In our marriage, the first time that Nancy was emotional over a relationship with a friend, I handled it like a guy. I said things like, “get over it,” “she’s not that good of a friend anyway,” and “it’s not worth getting upset about.” With our strong personalities, this situation soon turned into a fight. Now all of a sudden I was the bad guy and I had no clue why. I do give Nancy a lot of credit. She tried to tell me what she was thinking and feeling. I just did not hear her. I was so sure that she was making a big deal out of nothing that I basically ignored her.
Honestly, in those early years of marriage, I was a really slow learner. It took a long time before the idea came to me that her feelings, emotions, and how she viewed situations might actually be valid. I am really not sure what made the difference but I think I finally began to listen to her and tried to hear what she was saying.
Today there are still times that I do not get her responses but I am different. I listen better. I consciously try to put myself in her shoes. I ask myself, “What does this situation look like through Nancy’s eyes?” and “How is her perspective different than mine?” Those two questions, coupled with taking time to listen and process before I respond, has made a huge difference for us. I can truly empathize with her without judging.

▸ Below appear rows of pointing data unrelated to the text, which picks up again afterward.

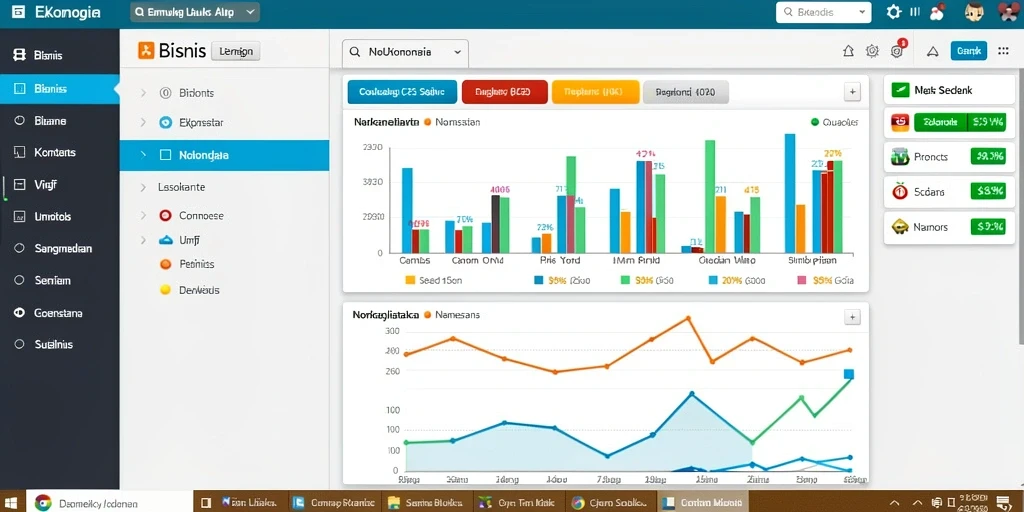Click the orange Bisnis logo icon
Screen dimensions: 1024x512
pyautogui.click(x=146, y=50)
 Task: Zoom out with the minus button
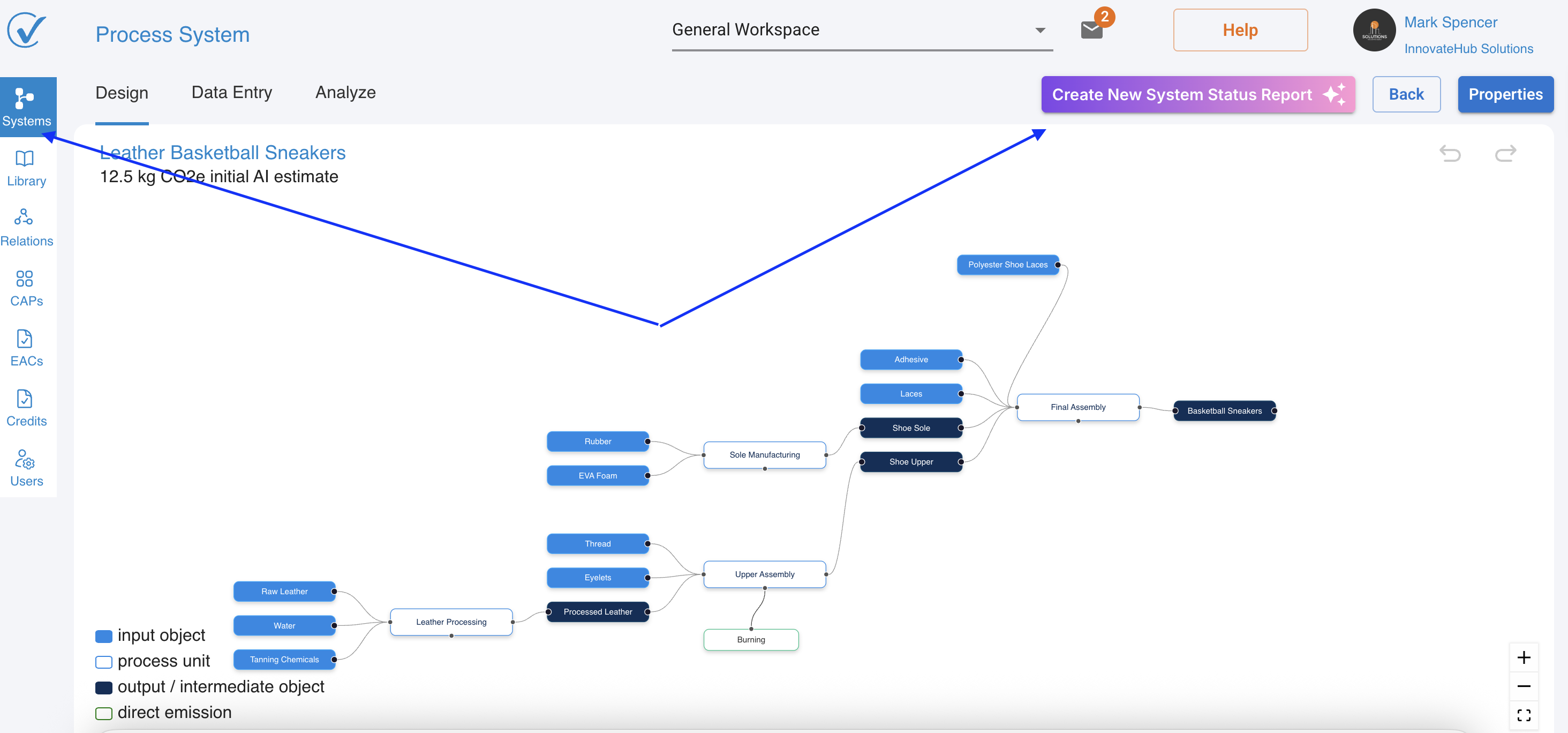(x=1524, y=686)
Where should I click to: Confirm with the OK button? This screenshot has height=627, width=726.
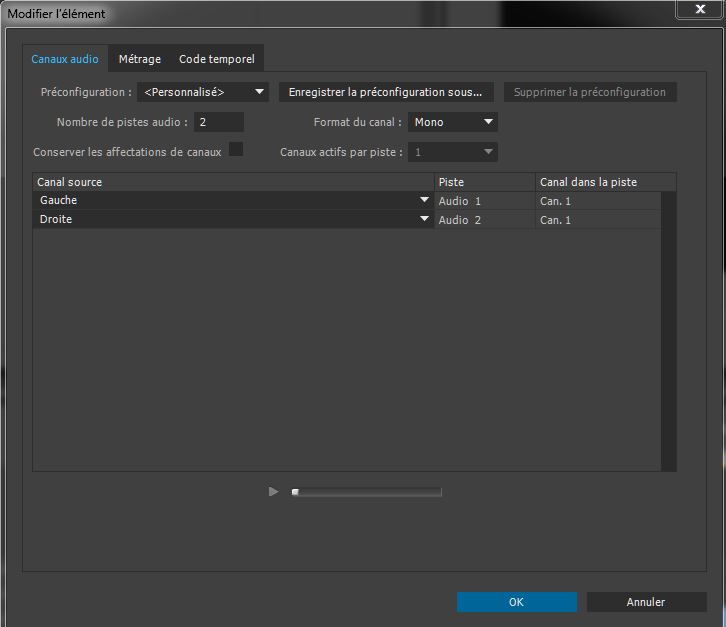pyautogui.click(x=516, y=602)
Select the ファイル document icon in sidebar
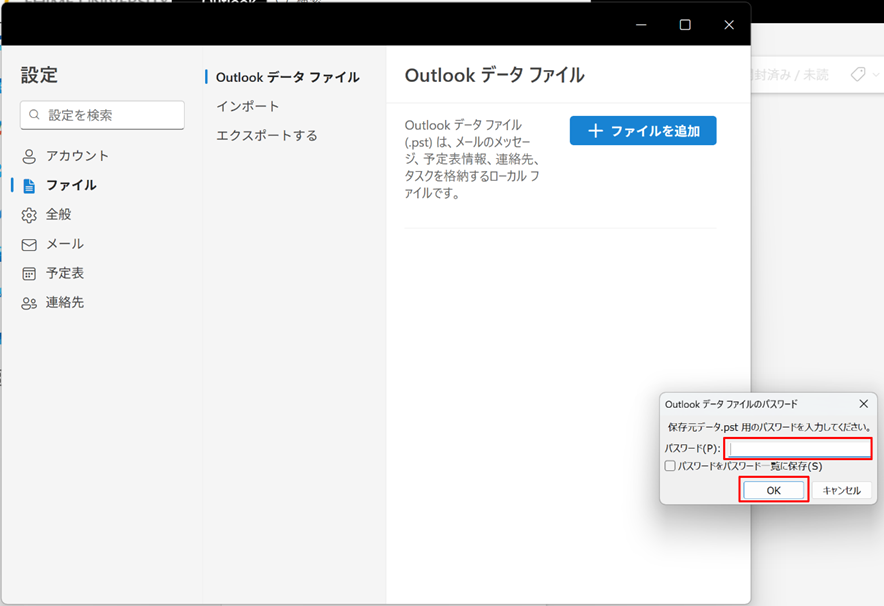The image size is (884, 606). (x=29, y=186)
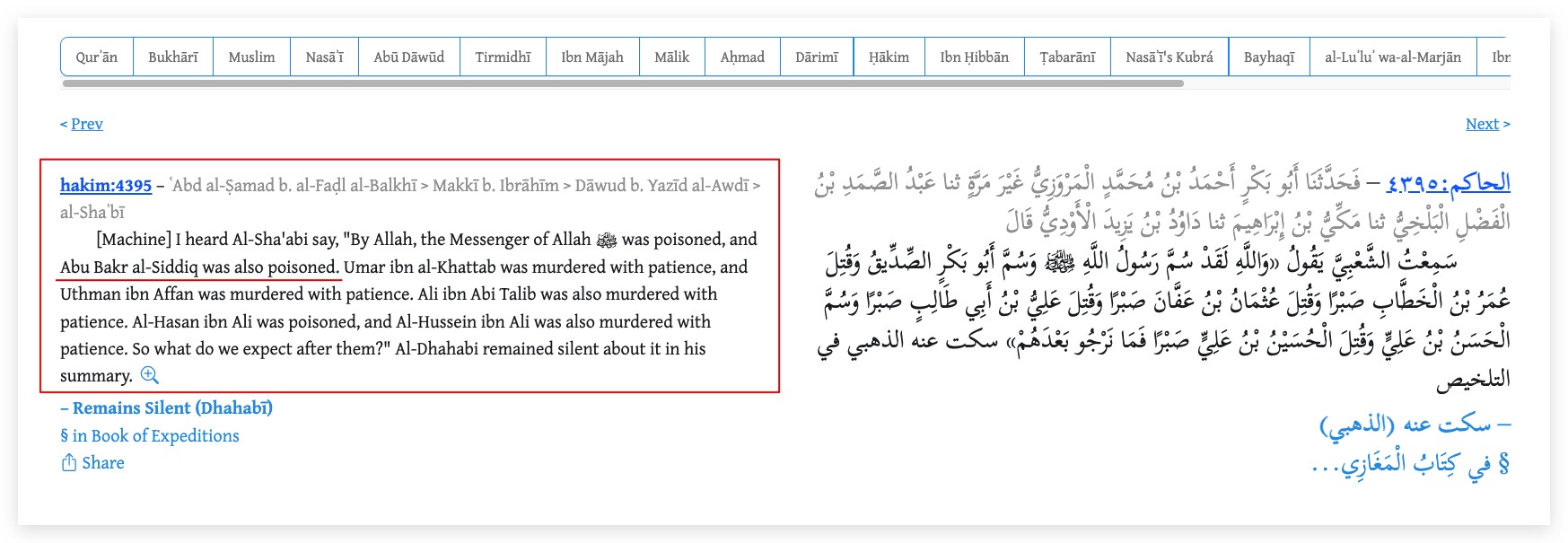The image size is (1568, 543).
Task: Click the magnifier zoom icon after summary
Action: coord(150,376)
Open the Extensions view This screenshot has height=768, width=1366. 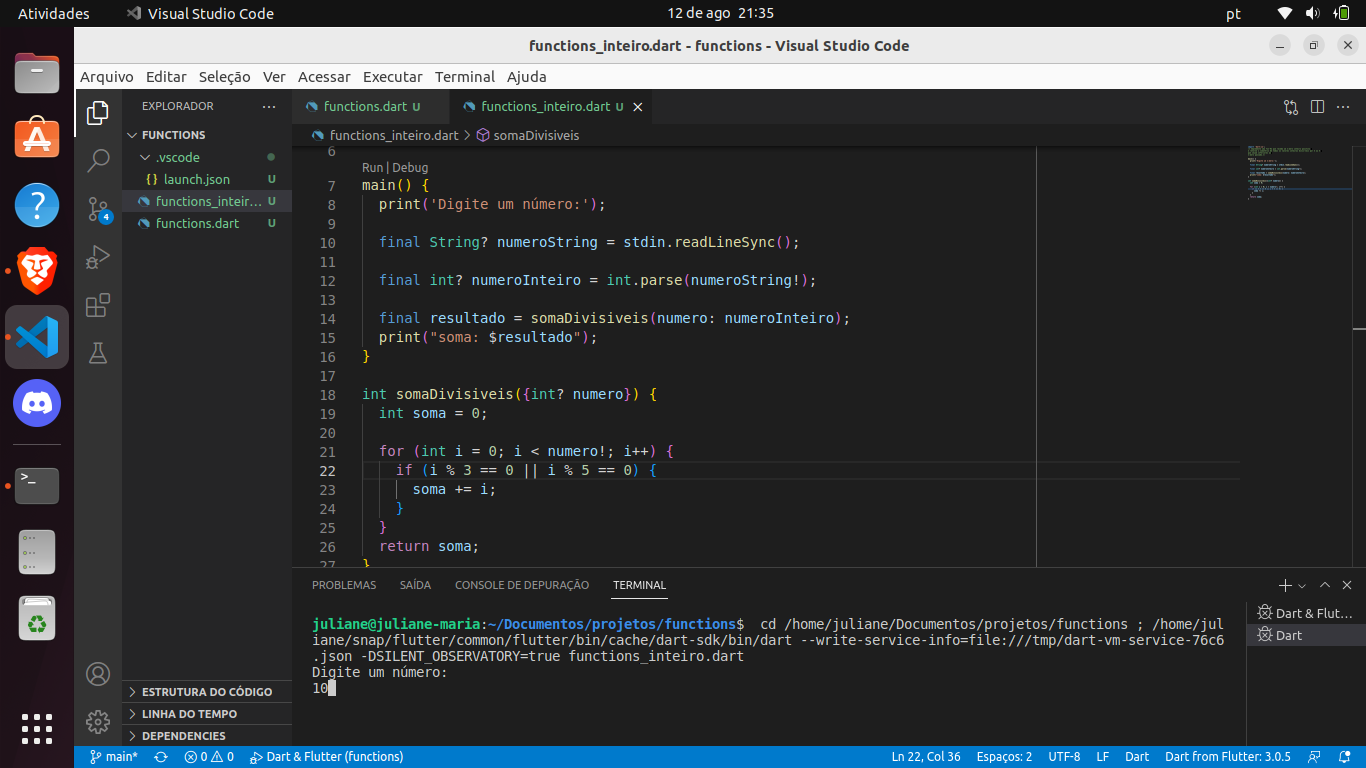pos(97,305)
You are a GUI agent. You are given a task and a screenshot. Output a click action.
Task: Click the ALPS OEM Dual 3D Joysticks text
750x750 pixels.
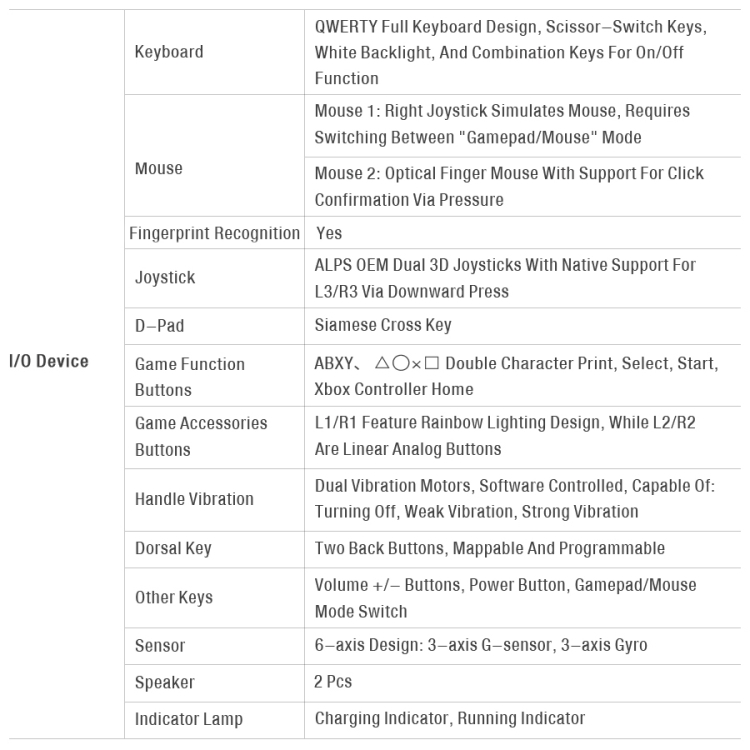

What about you and your spouse? What if you took time to put yourself in their shoes? What if you really listened to them when they were sharing something with you that was important to them? What if you ask yourself how this looks through their eyes? What if you acknowledge that you would handle the situation in a different way without judging their way of handling it? It changed so much for me and my marriage. Why not try it? What is holding you back?